2014/11/22

巣の近くで空中戦を繰り広げるモンスズメバチ♀【ハイスピード動画】



2014年8月中旬

モンスズメバチの巣の定点観察1

里山の雑木林でクヌギの樹洞にモンスズメバチVespa crabro flavofasciata)が営巣していました。
斜面に立つ木の幹に開いた小ぶりな樹洞は北(斜面の上側)に面しています。
樹洞の直径および地上からの高さを測定したいのですが、防護服を着用しないと危なそうで迂闊には近づく気になりません。
しかし前評判とは異なり、モンスズメバチが巣の近くで特に攻撃性が高いという印象は受けませんでした。

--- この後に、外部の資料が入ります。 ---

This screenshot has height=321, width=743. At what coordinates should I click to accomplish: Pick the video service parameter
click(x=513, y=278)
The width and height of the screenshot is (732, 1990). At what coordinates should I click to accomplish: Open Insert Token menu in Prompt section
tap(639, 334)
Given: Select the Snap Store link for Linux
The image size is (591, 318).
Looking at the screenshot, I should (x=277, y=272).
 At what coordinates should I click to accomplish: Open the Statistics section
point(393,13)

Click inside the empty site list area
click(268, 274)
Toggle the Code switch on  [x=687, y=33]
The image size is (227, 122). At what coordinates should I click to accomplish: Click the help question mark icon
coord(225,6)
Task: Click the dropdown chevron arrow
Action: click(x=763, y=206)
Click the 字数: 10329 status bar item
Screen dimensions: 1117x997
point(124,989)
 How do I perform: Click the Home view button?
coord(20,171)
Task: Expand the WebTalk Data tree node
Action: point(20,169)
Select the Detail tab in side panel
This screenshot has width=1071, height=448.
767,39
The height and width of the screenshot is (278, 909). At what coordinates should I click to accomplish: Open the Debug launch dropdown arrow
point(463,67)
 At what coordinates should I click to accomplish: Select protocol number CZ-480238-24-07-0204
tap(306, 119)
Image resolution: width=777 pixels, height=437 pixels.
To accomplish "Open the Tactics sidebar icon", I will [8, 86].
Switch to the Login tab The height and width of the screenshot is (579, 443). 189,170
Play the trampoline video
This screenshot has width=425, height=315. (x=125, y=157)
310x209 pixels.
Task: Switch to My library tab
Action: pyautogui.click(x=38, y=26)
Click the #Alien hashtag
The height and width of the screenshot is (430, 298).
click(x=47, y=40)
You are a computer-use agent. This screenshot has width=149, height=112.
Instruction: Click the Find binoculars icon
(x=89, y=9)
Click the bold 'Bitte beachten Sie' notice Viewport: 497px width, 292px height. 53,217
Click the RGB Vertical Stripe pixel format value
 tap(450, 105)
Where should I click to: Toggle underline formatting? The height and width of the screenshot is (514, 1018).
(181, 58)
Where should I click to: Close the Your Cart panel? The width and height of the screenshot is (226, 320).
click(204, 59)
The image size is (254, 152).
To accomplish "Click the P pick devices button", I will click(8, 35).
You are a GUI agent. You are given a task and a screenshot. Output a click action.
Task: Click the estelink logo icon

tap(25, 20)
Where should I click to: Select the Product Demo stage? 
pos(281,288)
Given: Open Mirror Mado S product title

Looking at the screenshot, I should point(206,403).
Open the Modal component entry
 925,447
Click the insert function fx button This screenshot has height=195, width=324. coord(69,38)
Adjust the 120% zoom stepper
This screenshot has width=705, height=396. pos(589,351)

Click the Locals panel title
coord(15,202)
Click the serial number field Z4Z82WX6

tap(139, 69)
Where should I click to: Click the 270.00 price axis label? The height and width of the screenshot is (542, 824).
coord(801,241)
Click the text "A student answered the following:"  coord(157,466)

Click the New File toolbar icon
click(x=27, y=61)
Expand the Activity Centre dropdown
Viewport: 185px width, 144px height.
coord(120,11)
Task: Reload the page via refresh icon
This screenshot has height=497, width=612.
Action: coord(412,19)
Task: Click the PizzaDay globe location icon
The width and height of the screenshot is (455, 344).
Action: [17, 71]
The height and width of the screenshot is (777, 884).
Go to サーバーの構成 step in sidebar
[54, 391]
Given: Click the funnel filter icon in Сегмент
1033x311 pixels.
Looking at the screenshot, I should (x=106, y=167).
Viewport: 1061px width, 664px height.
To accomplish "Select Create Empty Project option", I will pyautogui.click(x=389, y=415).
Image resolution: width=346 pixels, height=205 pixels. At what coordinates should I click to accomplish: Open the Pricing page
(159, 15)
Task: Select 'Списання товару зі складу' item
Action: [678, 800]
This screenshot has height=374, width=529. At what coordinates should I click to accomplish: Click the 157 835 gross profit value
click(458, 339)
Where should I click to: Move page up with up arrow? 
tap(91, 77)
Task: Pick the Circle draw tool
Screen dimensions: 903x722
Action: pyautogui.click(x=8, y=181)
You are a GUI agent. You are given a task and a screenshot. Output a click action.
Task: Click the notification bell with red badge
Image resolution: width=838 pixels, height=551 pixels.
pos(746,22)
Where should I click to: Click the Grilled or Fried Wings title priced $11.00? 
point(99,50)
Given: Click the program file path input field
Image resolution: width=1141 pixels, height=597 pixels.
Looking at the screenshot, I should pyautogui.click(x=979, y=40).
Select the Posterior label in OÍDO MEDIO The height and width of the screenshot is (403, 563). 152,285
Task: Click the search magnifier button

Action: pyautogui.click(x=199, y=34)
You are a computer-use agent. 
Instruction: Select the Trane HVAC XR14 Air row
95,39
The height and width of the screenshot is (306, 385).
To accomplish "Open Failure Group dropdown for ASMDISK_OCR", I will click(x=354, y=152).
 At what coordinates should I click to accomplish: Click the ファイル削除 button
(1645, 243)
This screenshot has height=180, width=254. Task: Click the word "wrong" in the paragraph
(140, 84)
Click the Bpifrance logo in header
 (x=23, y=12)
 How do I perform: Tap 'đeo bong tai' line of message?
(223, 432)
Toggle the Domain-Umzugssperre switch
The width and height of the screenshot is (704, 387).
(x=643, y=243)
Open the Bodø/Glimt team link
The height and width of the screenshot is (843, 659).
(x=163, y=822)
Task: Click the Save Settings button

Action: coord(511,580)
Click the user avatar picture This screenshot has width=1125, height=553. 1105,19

実はこの夏ずっと定点観察に通っていたミズナラ樹液酒場のすぐ近くにクヌギは生えていました。
前回(9日前)来た時に、モンスズメバチの巣の活動に気づかなかったとは不覚でした。
単に私の注意力不足かもしれませんが、つい最近ワーカーが羽化したばかりのコロニーかもしれません。
ひょっとすると、手狭になった母巣から樹洞へまさにこの日に引っ越してきたばかりという可能性もあります。
モンスズメバチとキイロスズメバチは、営巣の途中で引っ越しをする性質をもっています。

(モンスズメバチの)女王蜂は地表近くの狭い閉鎖空間などに巣を創設するが、働き蜂が羽化して巣が大きくなり手狭になると、大木の空洞などの広い空間に引っ越しをすることが多い。(『スズメバチの科学』p18より)


どうしてワーカーがこんなに興奮したように忙しなく巣に出入りしているのか、非常に不思議でした。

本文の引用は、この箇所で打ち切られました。